In those with infantile-onset disease, the cerebellar and brain stem degeneration is so rapid that retinal degeneration and related vision loss may not be evident.

When initial symptoms occur at or before adolescence, blindness from retinal degeneration can occur within a few years. Individuals showing symptoms in their teens may be blind within a decade or less.

In adults, the progressive cerebellar ataxia (i.e., dysmetria, dysdiadochokinesia, and poor coordination) may precede, but usually follows, the onset of visual symptoms. While the rate of progression varies, the eventual result is severe dysarthria, dysphagia, and a bedridden state with loss of motor control.

Brisk tendon reflexes and spasticity become evident as the disease progresses. Ocular saccades may become markedly slowed.

Cognitive decline and psychosis have been reported [Benton et al 1998]. Neuropsychiatric testing of some individuals with SCA7 has revealed selective deficits in social cognition [Sokolovsky et al 2010].

The retinal degeneration is a progressive, cone-rod dystrophy that results in total blindness [To et al 1993, Aleman et al 2002, Ahn et al 2005, Hugosson et al 2009]. The onset of retinal degeneration is often characterized in the late teens or early 20s by hemeralopia (inability to see clearly in bright light), photophobia (extreme sensitivity to light), and abnormalities in color vision and central visual acuity [Miller et al 2009].

During the earliest stages of retinal degeneration, young adults may have no symptoms, but may have subtle granular changes in the macula and make errors in the tritan (blue-yellow) axis on detailed color vision testing using the Farnsworth dichromatous (D15) test. Electroretinogram is consistently abnormal early in the disease course, showing a decrease in the photopic (cone) response initially, followed by a decrease in the scotopic (rod) response [Miller et al 2009].

As cone function decreases over time, central visual acuity decreases to the 20/200 (legally blind) range, more prominent macular changes appear (see Figure 1), all color discrimination is lost, and eventually all vision.

Figure 1. . Funduscopic photo shows extreme macular degeneration of late-stage SCA7.

Figure 1.

Funduscopic photo shows extreme macular degeneration of late-stage SCA7.

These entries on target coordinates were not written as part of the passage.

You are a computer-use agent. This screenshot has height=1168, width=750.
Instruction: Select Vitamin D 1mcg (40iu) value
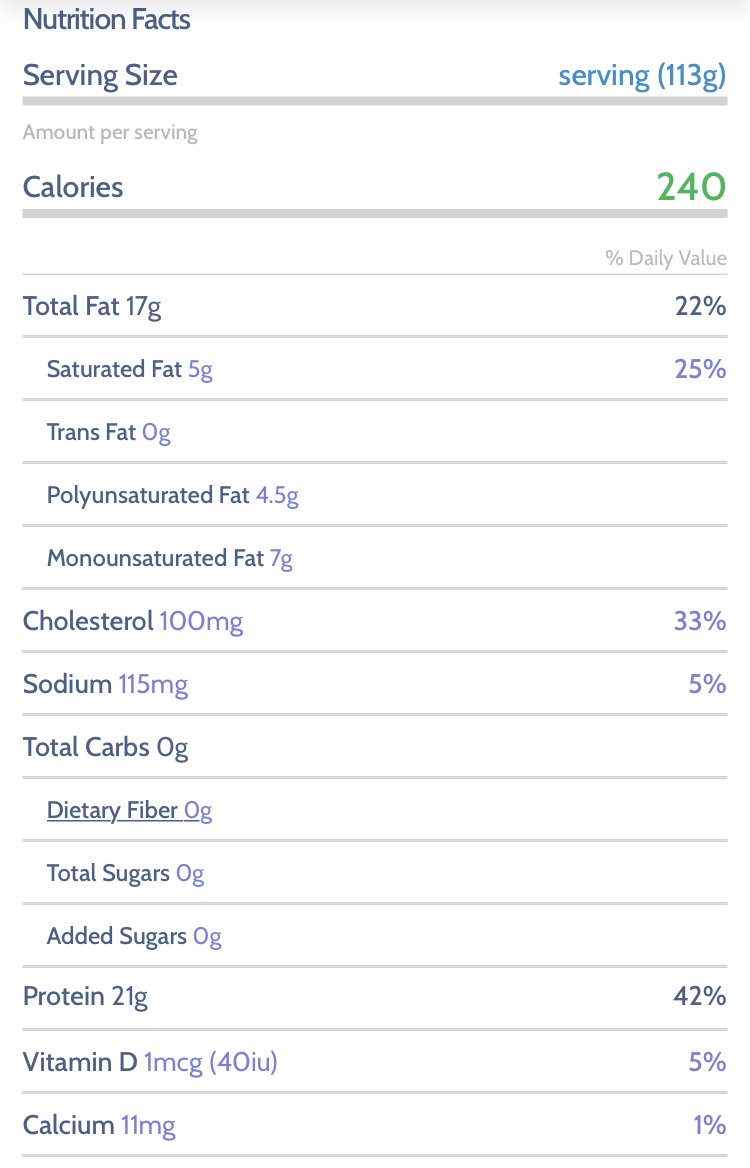click(211, 1061)

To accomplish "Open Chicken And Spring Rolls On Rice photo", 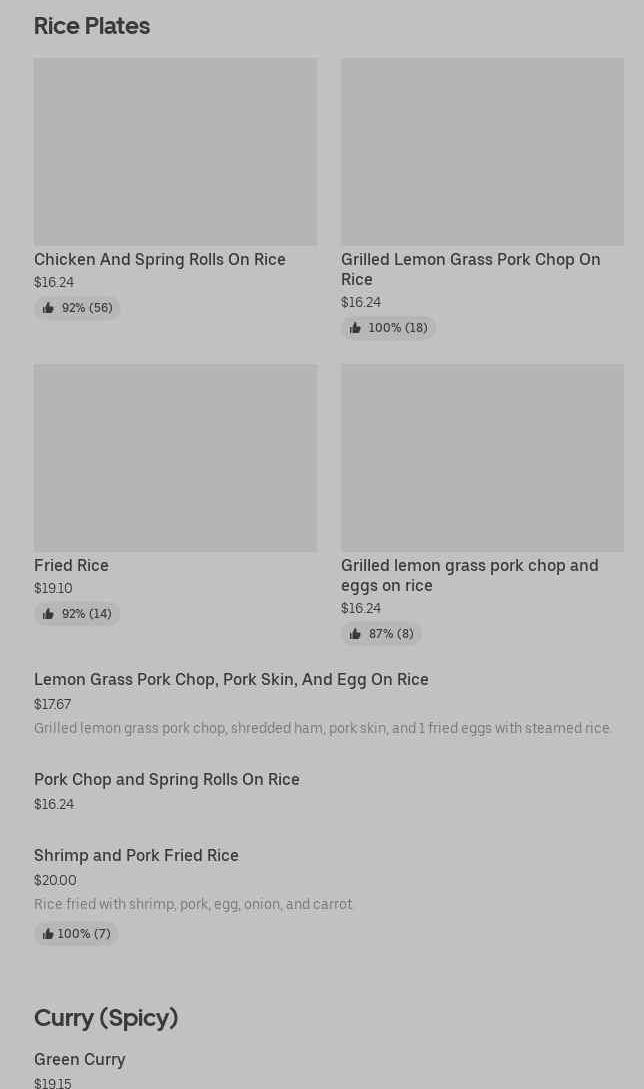I will [175, 151].
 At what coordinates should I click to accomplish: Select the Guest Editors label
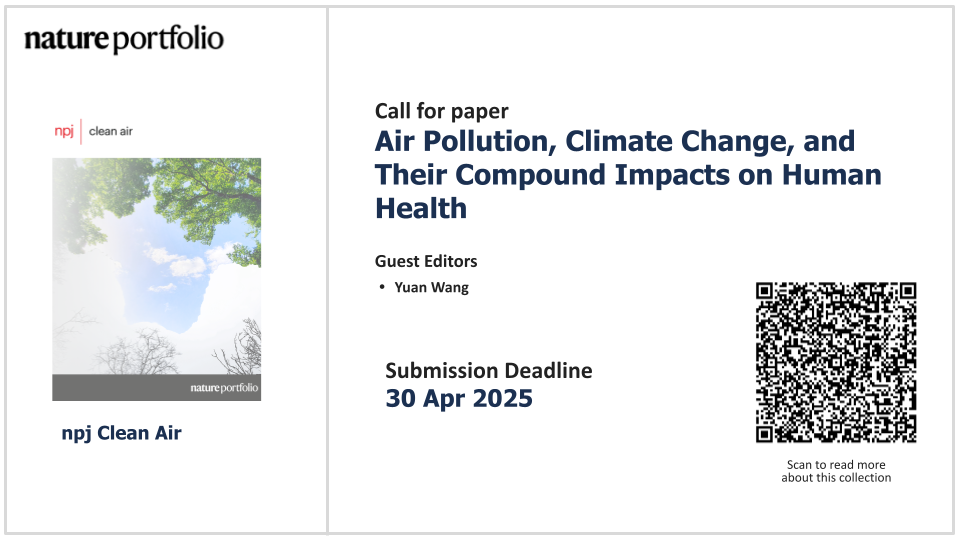(426, 261)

It is important to note that in adult-onset disease visual loss from retinal degeneration may precede, accompany, or follow the onset of ataxia [Miller et al 2009] and that profound visual loss can be accompanied by minimal ophthalmoscopic findings and minimal ataxia [Thurtell et al 2009].

Pathology. Neuronal loss, loss of myelinated fibers, and gliosis are observed in the cerebellum (especially Purkinje cells); inferior olivary, dentate, and pontine nuclei; and to a lesser extent in cerebral cortex, basal ganglia, thalamus and midbrain [Rüb et al 2008, Seidel et al 2012].

In a detailed pathoanatomical study, Rüb et al [2008] correlated the widespread pattern of brain neuronal degeneration with the variable clinical phenotype, comparing degeneration in 18 different regions with various clinical manifestations such as ataxia, pyramidal signs, visual loss, diplopia, and impaired hearing.

Nuclear inclusion aggregates, containing mutated ataxin-7 in neurons from both degenerating and spared areas, are largely absent from Purkinje cells [Michalik & Van Broeckhoven 2003]. In a severely affected infant, Ansorge et al [2004] identified ataxin-7 nuclear inclusions in the hippocampus and many non-nervous system tissues including the intestine, pancreas, and cardiovascular system. Abnormal mitochondria have also been observed in biopsies from skeletal muscle and liver [Han et al 2010a].

Degeneration is evident in the posterior columns and spinocerebellar tracks of the spinal cord [Martin et al 1994, Lebre et al 2003, Koeppen 2005].

Degeneration of photoreceptors and bipolar and granular cells is evident in the retina, especially in the foveal and parafoveal regions [Martin et al 1994].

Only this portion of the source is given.